Dear Editor:
Bring back the hog reeve!
As I was reading the June 27, 2025 issue of the Wayland Post, I came upon an item in the Public Safety Log that alarmed me. On Tuesday, June 17 at 2:55 p.m., “a resident of Concord Road called to report a potbelly pig was in their front yard.”
In the first decades after Sudbury’s (now Wayland’s) incorporation in 1639, the matter of a neighbor’s pig rooting in your garden was nothing to smile at. The wayward hog might quickly destroy all of the potatoes, turnips and carrots that a household depended on to feed them through a severe winter. At every year’s town meeting, one of the minor town posts that needed to be filled was the hog reeve, also known as the swine warden. The hog reeve’s assigned task was to respond quickly to a report of wandering swine, to wrestle it into submission, and affix a nose ring on it. The nose ring prevented the hog from rooting up a garden plot.

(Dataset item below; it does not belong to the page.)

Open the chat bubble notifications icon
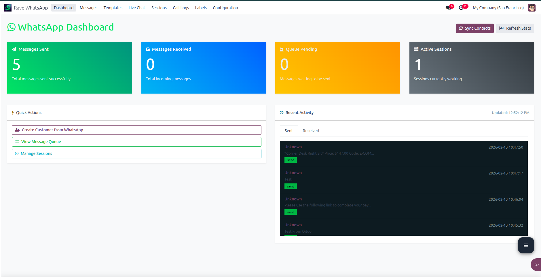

This was young man’s work, and not an office many actively campaigned to fill. Nonetheless, Edmund Goodnow, one of the original settlers of the town, held the post of swine warden three times in the years between 1638 and 1655. I think it is time to bring back the office of the hog reeve to combat the scourge of rampant swine spreading havoc in the quiet hamlet of Wayland.